Walter grabbed his book and sat down in the chair beside Becky to read. It was hard for him to focus. When he realized he’d just read the same paragraph three times, he closed the book. He reached through the bed rail and held Becky’s hand, leaning his
other arm on the top of the bed rail. Within a few minutes, his head rested on his forearm as he sat there, he too drifted off.

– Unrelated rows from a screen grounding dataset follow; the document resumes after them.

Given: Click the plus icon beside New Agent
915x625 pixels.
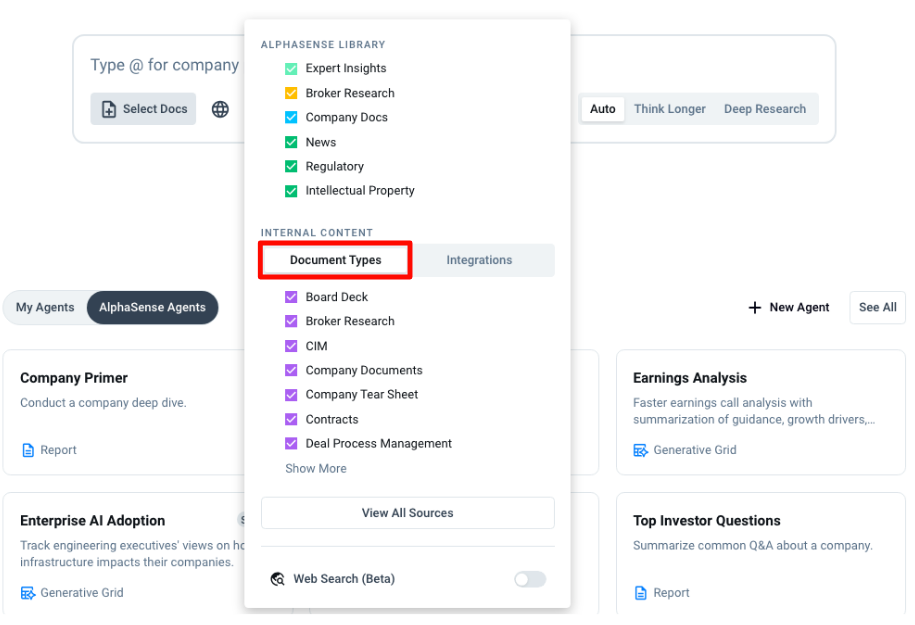Looking at the screenshot, I should (x=755, y=308).
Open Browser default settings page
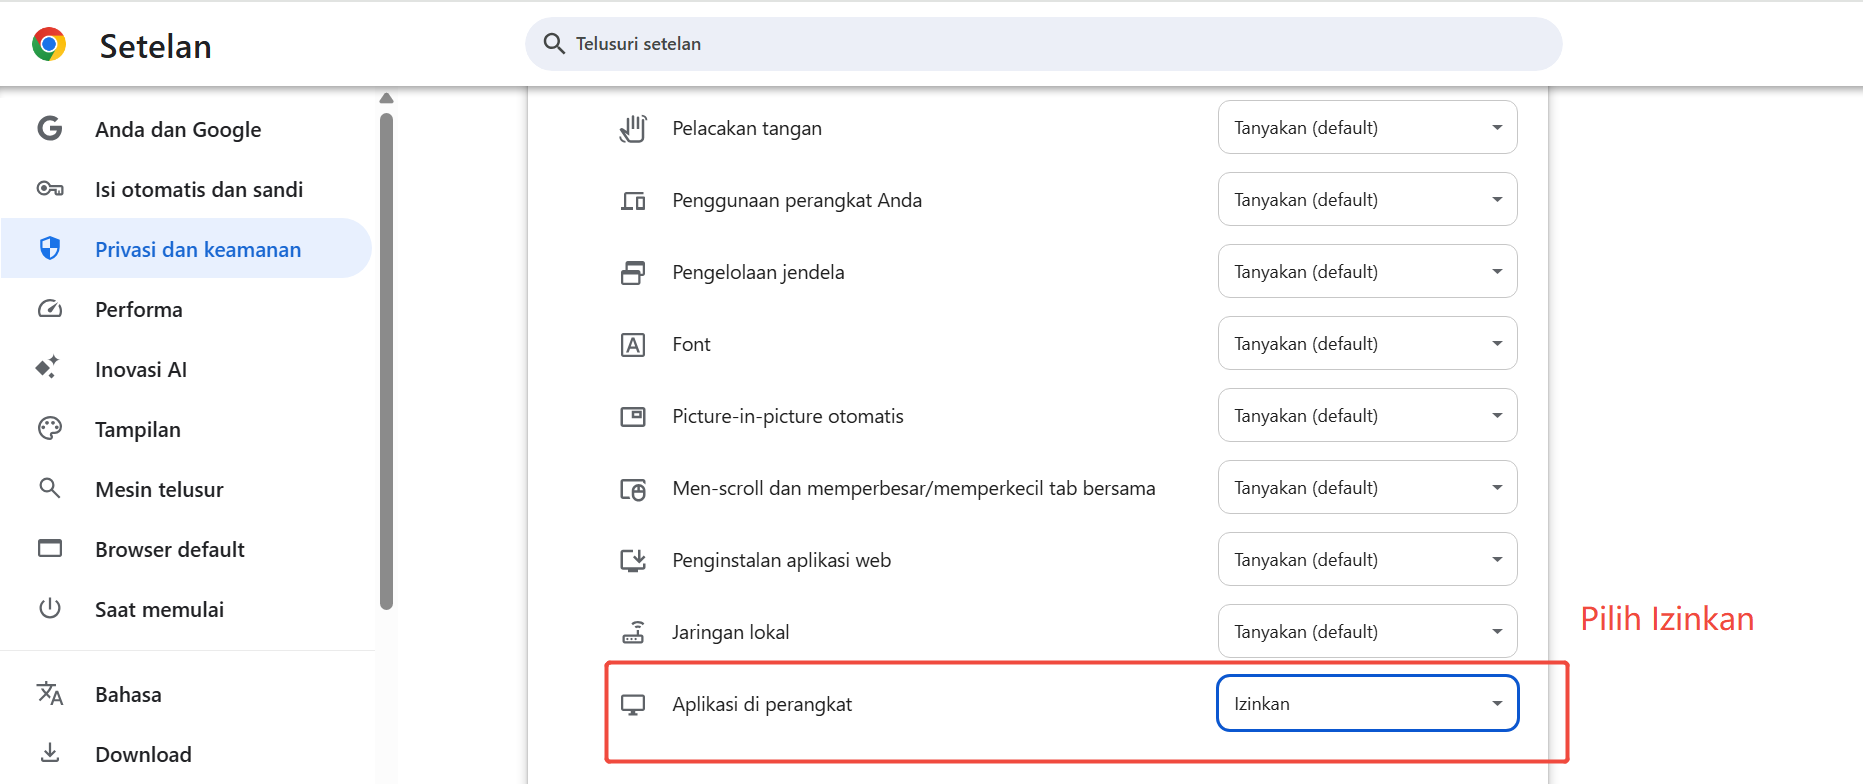This screenshot has height=784, width=1863. [x=170, y=550]
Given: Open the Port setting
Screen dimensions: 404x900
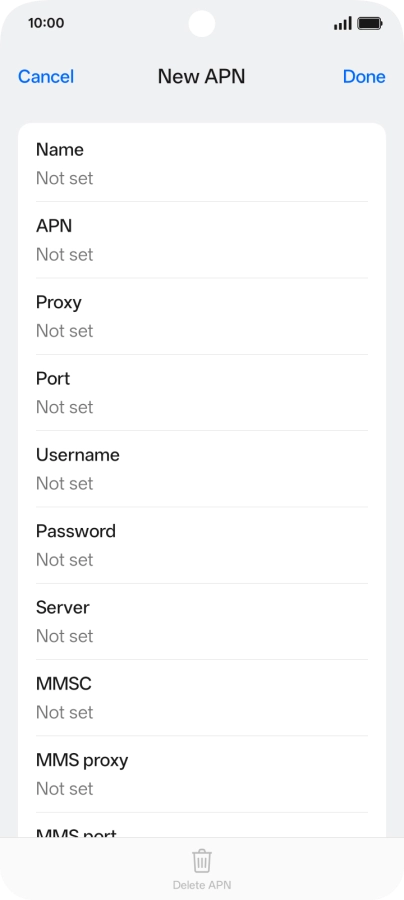Looking at the screenshot, I should coord(202,393).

Becky lay in the hospital bed silent and motionless. She was in a deep fog but heard her parents’ voices far, far away. She heard another male voice and another woman’s voice off in the distance but try as she might, she could not understand a word they were saying. She wanted to get up and go find her Mommy and her Daddy but she could not make her body move no matter how hard she tried. After a while she gave up and slipped back into the fog and heard nothing for a long time.
Walter woke with a start when Susan, Becky’s night nurse, came in the room at 6:30 the next morning. She was holding two trays. “I took a chance that you and your wife would still be here at breakfast time,” she told him, “So I ordered you both a breakfast.”
Walter looked over at Caroline. She was just opening her eyes. “Any change?” she asked.
“No, nothing,” Walter said, as he took the tray from Susan. She walked the other tray to the cot and handed it to Caroline who’d just sat up and stretched.
“Thank you so much,” Walter said to Susan. “It was kind of you to think of us.”
Susan checked on Becky and typed notes in her chart. She said, “There’s coffee at the nurses’ station. She invited them to “Help yourself. Cups are next to the machine with the creamer and sugar.” as she left the room.
“You want some coffee?” he asked Caroline.
“Yes. I’m dying for a cup of coffee,” she answered. He brought two cups back to the room.
Walter said, “I think I’ll take off in a few minutes and go home to shower and change. I’d like to check on things at home. I’ll make the phone calls to our families and bring them up to date. I can be back here in two hours so you can take the car and do the same,” he said, “unless, of course, there are any changes here. I can be back here in ten minutes if you need me.”